Multifaceted Text Classification Datasets:
============================================

This is a set of 12 text datasets that were collected and annotated as part of our efforts 
to create multifaceted text classification datasets for natural language processing and IR applications. 
The "multifaceted"-ness originates from the fact that we categorize each document collection along multiple facets, 
where each facet represents a particular classification structure along which the document set can be meaningfully categorized. 

For example, given a collection of reviews we annotate it along the following 4 facets:

1. Sentiment:
	Classify a review as positive (thumbs up) or negative (thumbs down).

2. Topic:
	Classify a review according to the product description or the topic it pertains to. 
	For example, classify a review according to whether it's a book, movie, or an electronic product review.

3. Subjectivity:
	Classify a review according to whether the review contains mostly a narrative description of the product 
	and is therefore largely "objective", or whether it contains mostly the author's opinion 
	and is therefore largely "subjective".

4. Strength:
	Classify a review according to whether the opinion expressed in a review is "strong" or "weak".

	
We host a variety of document collections in the repository (12 in total) including blogs, reviews and opinionated 
articles, political discussions etc. We also added the 2newsgroup dataset, which was used in many of 
the experiments in our papers, but was not annotated along multiple facets. We included it in our package to 
facilitate replication of our experimental results. Annotation guidelines for each dataset can be found in the 
our ICML and SIGIR 2009 papers. Also refer to the source.txt file included in each folder for a short 
description of the classification dimensions/facets used for each document collection.

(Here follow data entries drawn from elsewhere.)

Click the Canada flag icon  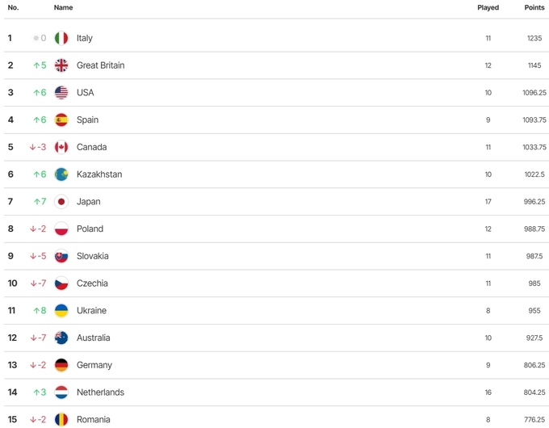pos(61,147)
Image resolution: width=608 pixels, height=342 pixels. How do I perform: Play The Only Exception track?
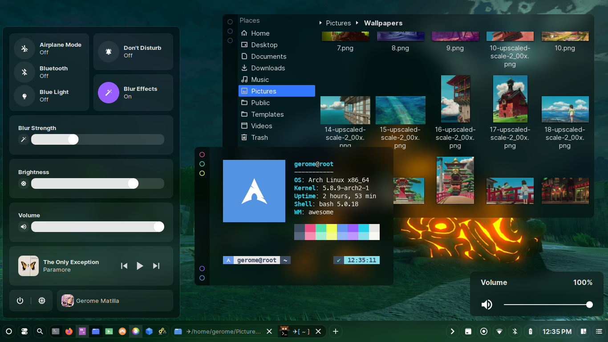(x=140, y=266)
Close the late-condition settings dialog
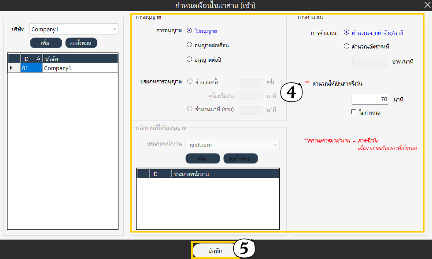This screenshot has width=432, height=259. pyautogui.click(x=427, y=5)
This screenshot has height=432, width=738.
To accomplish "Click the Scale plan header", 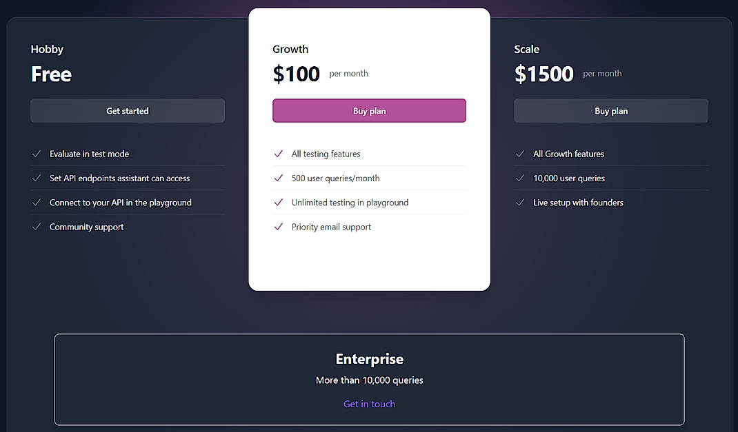I will [526, 49].
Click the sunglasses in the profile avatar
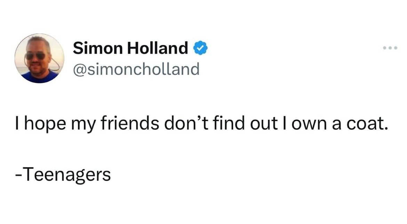407x224 pixels. (x=35, y=56)
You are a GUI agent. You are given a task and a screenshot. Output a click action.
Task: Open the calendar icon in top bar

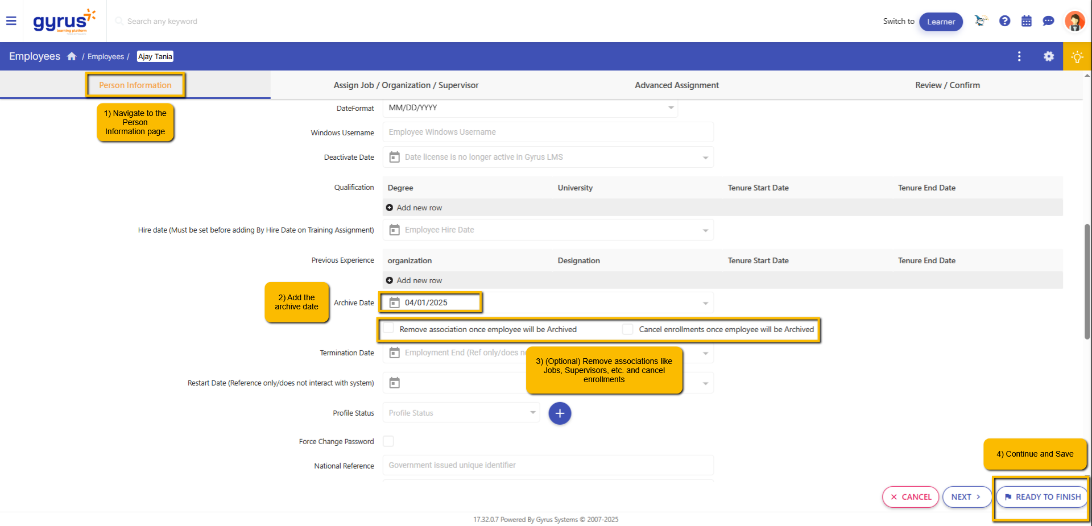pos(1026,21)
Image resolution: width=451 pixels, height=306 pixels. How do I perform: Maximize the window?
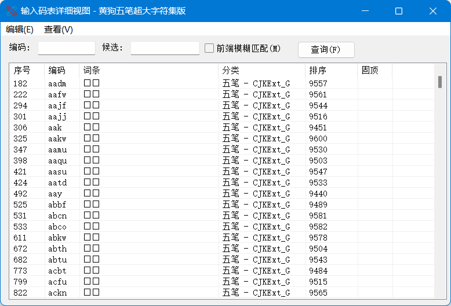[x=399, y=11]
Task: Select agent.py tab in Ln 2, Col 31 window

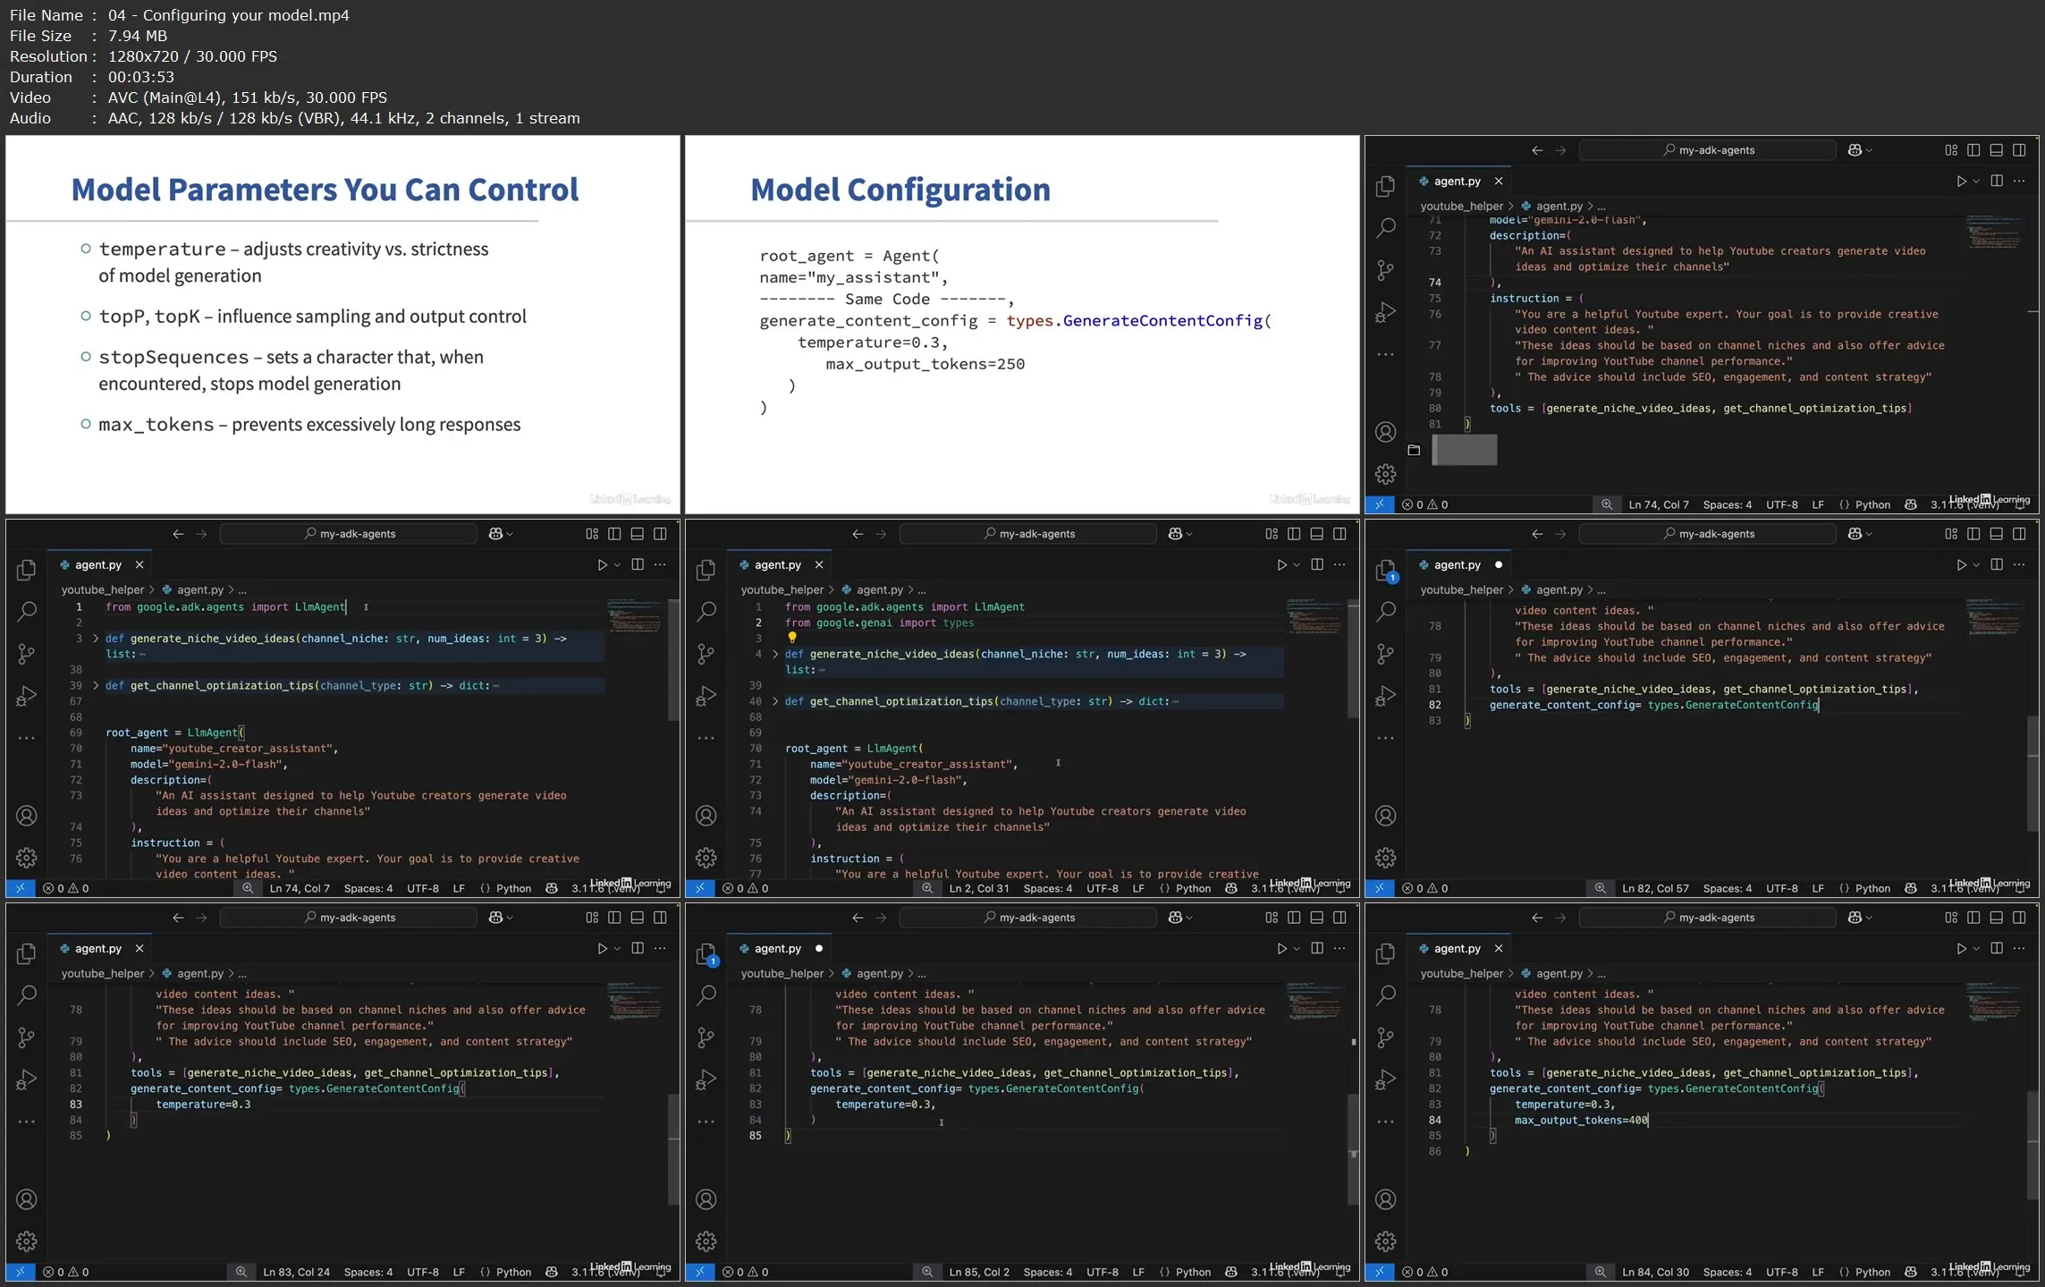Action: tap(776, 564)
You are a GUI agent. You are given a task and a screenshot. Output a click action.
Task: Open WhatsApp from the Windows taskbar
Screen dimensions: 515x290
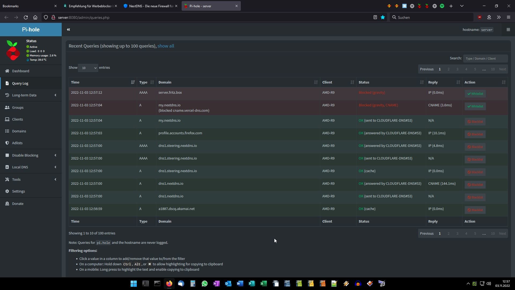click(x=204, y=284)
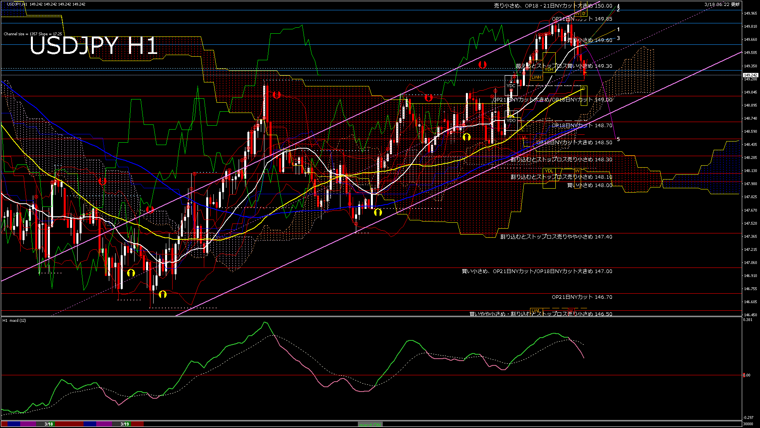Viewport: 760px width, 428px height.
Task: Select the current price tag 149.242
Action: point(750,75)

Each dataset folder contains four kind of files:
=====================================================

1. Text Version/*: 
	Contains the raw text files. For example, for a book review dataset each file in the 
	folder represents a particular book review submitted by an user.

	
2. testData_books_*.txt: 
	Contains the actual classification Labels. For each facet we have a separate file for classification. 
	Labels for n-way classification are {1, 2, .., n}.
	For example, the Books-Dvd dataset contains the following 4 files:
	
	testData_books_dvd_pos_neg	--- Classified according to facet 'Sentiment'.
	testData_books_dvd_strength	--- Classified according to facet 'Strength'.
	testData_books_dvd_subj_obj_Sajib_Final_Sorted	--- Classified according to facet 'Subjectivity'.
	testData_books_dvd_topic	---	Classified according to facet 'Topic'. 
	

3. trainingData_books_Check.txt: 
	This is a feature matrix representation of the dataset, which's used in Matlab.
	Feature matrix is a (n x m)-dimenstional matrix where n is the number of documents in the dataset, 
	and m is the number of features (often bag-of-words) representing the feature space of the dataset. 
	This's a sparse representation of the feature matrix. Please see the guideline below to see how to 
	load the sparse feature matrix in matlab. We did some pre-processing (e.g., dropping stop words) 
	to create the feature file. Please see the papers listed above for details.

4. source.txt:
	The source from which we received the document collection and a short description of the facets/dimensions
	used in the annotation of the dataset.


Guideline to load a feature file for a particular corpus (Matlab):
===================================================================

corpus='trainingData_books_Check.txt';
load(corpus);
Data = spconvert(trainingData_books_Check);


===================================================================

For any reference to the multifaceted text classification datasets and the corresponding annotations please cite the following:

Mining Clustering Dimensions. 
Sajib Dasgupta and Vincent Ng. 
In the Proceedings of the International Conference on Machine Learning (ICML), 2010. 

We collected the datasets from numerous sources, which are listed along with a reference paper and a web-source 
in the soruce.txt file in the corresponding folder. Please cite the source(s) for any reference to the dataset(s).